## BEGIN TEXT SEGMENT

They're not all that easy to handle unless you get them used to it from an early age. The most tame mine ever got was to take a treat from my hand and maybe if I was lucky, sit on my hand to eat it before leaping back to the safety of their cage.


----------



## lostbear (May 29, 2013)

FurrySweet said:


> Hello,
> I am going to be getting 2 harvest mice as pets in the near future and I was wondering if I could get a guide on:
> 
> The cage- what it's like and where I can get one, price etc.
> ...


All I can say is, you lucky duck - they're fabulous little things.


----------



## FurrySweet (Aug 29, 2013)

Hey, thanks that helps me alot,

So females is a better option?
I was rather to my liking to get males because I have it stuck in my head that I must call one of them 'Ted'

Heh, anyway I was thinking, what would you all think about to male Harvest mice that are brothers? maybe they wouldn't fight each other and introduced at a young age?

Anyway thanks for your help so far!


----------



## blade100 (Aug 24, 2009)

Still not a good idea. My friend was given two what she thought female harvest mice but one was male and so a few weeks later she gave birth to 6 babies one was a girl the other 5 were males. So she put all the male babies in one tank with the dad so father and sons. The mother and daughter lived together,they got on great. HOWEVER father and sons began fighting and as I said ate each other tails! So no I would still not get two brothers housed together.

Oh and my friend has 4 inch silent spinner wheels in her tanks for all her harvest mice.


----------



## FurrySweet (Aug 29, 2013)

Crikey!

I dont want 2 tail less mice!

Hmm I will look into that, thanks for all your help you have been very kind!

I fell in love with harvest mice when i went to a place which had harvest mice in the cafe, they were running around like mad and i could'nt take my eyes off them they were so cute!

## END TEXT SEGMENT

▶ TASK DETAILS
Copy the harvest mice thread word for word from "## lostbear (May" to "fabulous little things.". Work only from the harvest mice thread above.

## BEGIN ENTRIES

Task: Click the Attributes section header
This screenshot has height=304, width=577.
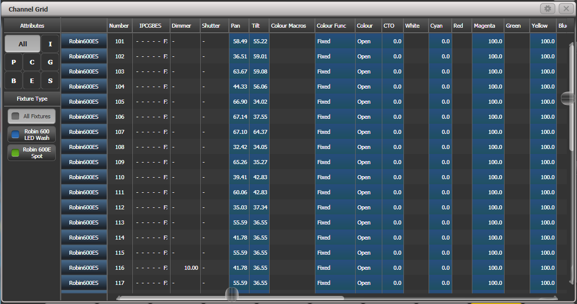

## END ENTRIES
## BEGIN ENTRIES

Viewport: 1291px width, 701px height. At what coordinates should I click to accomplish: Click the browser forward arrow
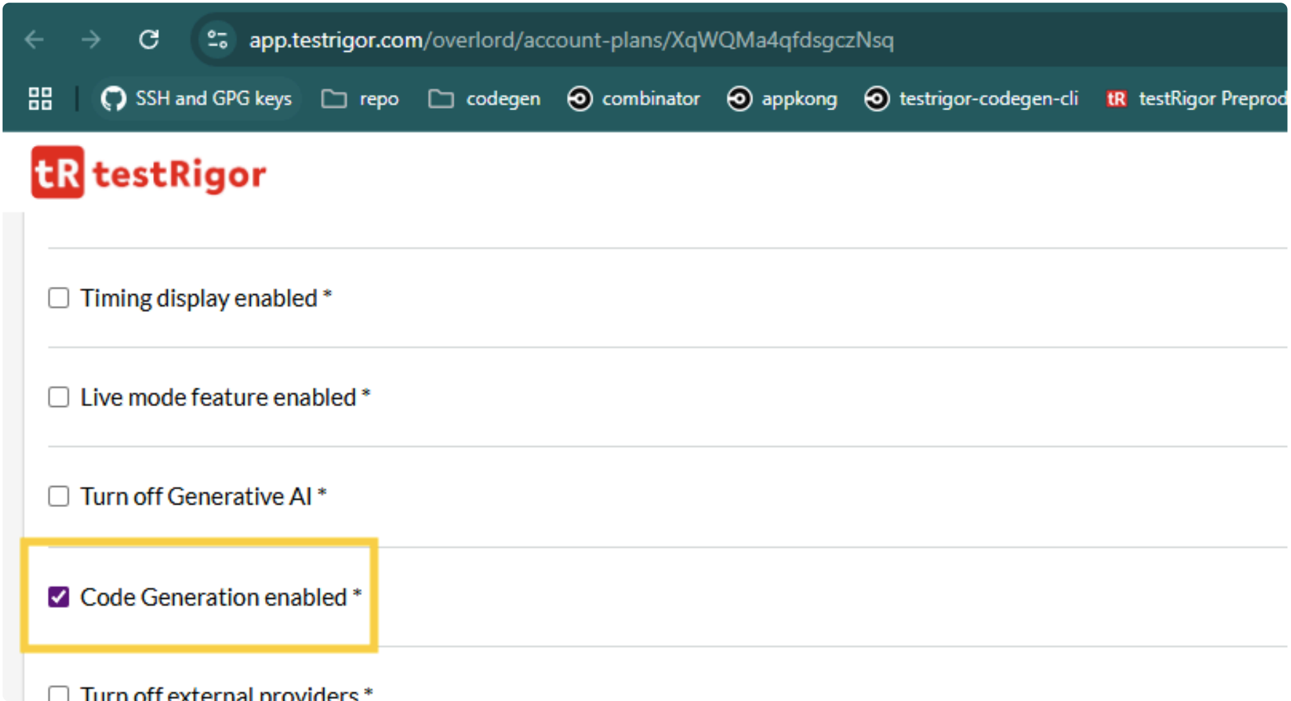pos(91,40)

## END ENTRIES

▶ TASK SOLUTION
## lostbear (May 29, 2013)

FurrySweet said:


> Hello,
> I am going to be getting 2 harvest mice as pets in the near future and I was wondering if I could get a guide on:
> 
> The cage- what it's like and where I can get one, price etc.
> ...


All I can say is, you lucky duck - they're fabulous little things.